Terror at the Olympics: Munich, 1972
“They’re all gone.”
For millions of people who recall the 1972 Olympics in Munich and who still shudder at the memory of the slaughter unleashed by terrorists there, those words are indelible. They were spoken by ABC’s Jim Mckay — the man behind the famous “thrill of victory, agony of defeat” introduction to the network’s long-running show, Wide World of Sports — when he learned that Israeli athletes and coaches taken hostage by terrorists from the Palestinian group Black September had been murdered.
McKay, a sportscaster who assumed the duties of a news anchor as one of the most shocking events of the 1970s unfolded on live TV, acquitted himself with unforgettable grace and intelligence as the story grew more abominable with each passing hour.
In fact, the simple, unadorned way that McKay reported the news that the Israeli hostages had, in fact, been killed still resonates today, four decades after the event:
“When I was a kid,” McKay began, in a strangely, comfortingly conversational tone, when he got word of what had happened, “my father used to say, ‘Our greatest hopes and our worst fears are seldom realized.’ Our worst fears have been realized tonight. They have now said there were eleven hostages; two were killed in their rooms yesterday morning, nine were killed at the airport tonight.

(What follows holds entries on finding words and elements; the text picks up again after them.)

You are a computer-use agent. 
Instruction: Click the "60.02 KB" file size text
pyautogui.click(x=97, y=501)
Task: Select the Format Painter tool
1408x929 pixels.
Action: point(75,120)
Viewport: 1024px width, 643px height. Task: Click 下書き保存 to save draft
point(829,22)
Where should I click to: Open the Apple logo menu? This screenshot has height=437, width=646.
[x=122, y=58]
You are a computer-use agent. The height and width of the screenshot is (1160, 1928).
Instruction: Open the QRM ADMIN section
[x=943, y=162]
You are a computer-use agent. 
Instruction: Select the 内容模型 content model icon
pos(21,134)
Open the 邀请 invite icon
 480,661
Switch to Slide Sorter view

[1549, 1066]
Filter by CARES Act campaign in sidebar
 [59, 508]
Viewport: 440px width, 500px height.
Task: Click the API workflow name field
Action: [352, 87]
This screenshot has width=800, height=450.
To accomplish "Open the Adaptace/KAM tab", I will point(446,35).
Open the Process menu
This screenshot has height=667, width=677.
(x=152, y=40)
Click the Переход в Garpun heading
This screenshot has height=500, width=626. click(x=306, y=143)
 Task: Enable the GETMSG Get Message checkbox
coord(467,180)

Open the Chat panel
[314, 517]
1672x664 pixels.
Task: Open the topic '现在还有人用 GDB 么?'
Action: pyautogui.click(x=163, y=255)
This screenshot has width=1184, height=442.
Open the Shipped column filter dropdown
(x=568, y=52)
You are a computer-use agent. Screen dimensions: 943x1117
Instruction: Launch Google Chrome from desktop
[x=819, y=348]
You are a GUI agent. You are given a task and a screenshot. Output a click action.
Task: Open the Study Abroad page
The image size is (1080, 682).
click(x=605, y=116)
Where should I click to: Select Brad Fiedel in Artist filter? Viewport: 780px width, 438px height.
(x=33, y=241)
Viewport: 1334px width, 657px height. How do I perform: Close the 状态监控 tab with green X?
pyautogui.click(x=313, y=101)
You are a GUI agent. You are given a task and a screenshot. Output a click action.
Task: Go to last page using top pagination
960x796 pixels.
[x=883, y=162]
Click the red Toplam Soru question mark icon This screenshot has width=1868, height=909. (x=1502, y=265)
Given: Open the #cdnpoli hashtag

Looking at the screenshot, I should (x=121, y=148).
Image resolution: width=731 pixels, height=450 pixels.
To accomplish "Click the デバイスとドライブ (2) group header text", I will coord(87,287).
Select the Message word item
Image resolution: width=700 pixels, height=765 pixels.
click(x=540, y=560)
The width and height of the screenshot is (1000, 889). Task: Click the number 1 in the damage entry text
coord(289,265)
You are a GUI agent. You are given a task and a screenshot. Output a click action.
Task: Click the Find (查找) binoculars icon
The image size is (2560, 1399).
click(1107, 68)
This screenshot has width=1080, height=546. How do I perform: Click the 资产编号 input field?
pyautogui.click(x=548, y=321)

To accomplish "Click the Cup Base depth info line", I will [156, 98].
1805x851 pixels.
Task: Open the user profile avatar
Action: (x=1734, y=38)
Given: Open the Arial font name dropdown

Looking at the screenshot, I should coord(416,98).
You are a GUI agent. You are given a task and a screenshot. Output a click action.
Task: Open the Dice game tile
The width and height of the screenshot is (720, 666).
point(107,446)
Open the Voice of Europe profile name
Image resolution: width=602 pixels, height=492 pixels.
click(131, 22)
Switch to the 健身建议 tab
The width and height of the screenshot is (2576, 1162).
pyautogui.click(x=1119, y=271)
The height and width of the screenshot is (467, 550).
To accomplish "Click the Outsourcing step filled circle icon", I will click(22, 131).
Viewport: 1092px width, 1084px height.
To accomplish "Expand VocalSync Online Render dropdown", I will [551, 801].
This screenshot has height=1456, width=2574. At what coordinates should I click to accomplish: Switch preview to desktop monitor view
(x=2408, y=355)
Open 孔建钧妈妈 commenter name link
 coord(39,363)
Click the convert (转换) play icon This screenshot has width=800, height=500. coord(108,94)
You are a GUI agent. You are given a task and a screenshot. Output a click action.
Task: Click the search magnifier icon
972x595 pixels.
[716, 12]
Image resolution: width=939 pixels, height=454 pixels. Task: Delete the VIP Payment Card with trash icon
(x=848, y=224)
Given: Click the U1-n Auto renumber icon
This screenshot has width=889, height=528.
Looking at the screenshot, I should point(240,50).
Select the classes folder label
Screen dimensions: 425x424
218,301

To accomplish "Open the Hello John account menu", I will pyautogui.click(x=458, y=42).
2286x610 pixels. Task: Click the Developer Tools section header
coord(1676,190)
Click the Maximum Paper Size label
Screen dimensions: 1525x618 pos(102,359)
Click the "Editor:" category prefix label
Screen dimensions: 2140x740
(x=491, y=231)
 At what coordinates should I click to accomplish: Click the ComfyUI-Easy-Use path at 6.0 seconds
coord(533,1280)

They’re all gone.” [See the footage of the announcement here.]
There were hundreds of journalists from all over the world covering the 1972 Olympics, so the Black September assault and the murder of the Israeli athletes was, in fact, the very first time that a terror attack was reported and broadcast, in real time, across the globe. Among those journalists was LIFE magazine’s Co Rentmeester, a 36-year-old Dutch-born photographer who had distinguished himself (and been wounded by a sniper) while covering the war in Vietnam, and whose photography at the ’72 Olympics resulted not only in the chilling images presented in this gallery, but also in some of the most memorable sports pictures made at those Games.
Here, on the 40th anniversary of the September morning when the terrorists first attacked members of the Israeli team in their apartments in the Olympic Village and took them hostage, LIFE.com presents Rentmeester photos that ran in LIFE a few weeks after the murders — including one image (the first in this gallery) that for countless people became the photograph from the Munich Massacre: a portrait of, in the magazine’s phrase, “a masked figure of doom.”
In the end, 17 people died during the Black September attack: six Israeli coaches, five Israeli athletes, five of the eight terrorists and one West German policeman. Three terrorists were captured, but were later released by the West Germans. According to multiple reports (most of them denied by Israel) Israeli security agents later tracked down and assassinated many of those believed to be responsible for the Munich attack.
More recently, the Munich Massacre was again in the news when officials of the London Olympics decided against a 40th anniversary moment of silence during the 2012 opening ceremonies to honor those murdered in 1972. A moment of silence was observed, however, in the Olympic Village in July, during the traditional signing of the Olympic Truce — a surprise tribute by IOC president Jacques Rogge in the midst of an otherwise rote and predictable speech about ideals of fair play and fellowship at the Olympic Games.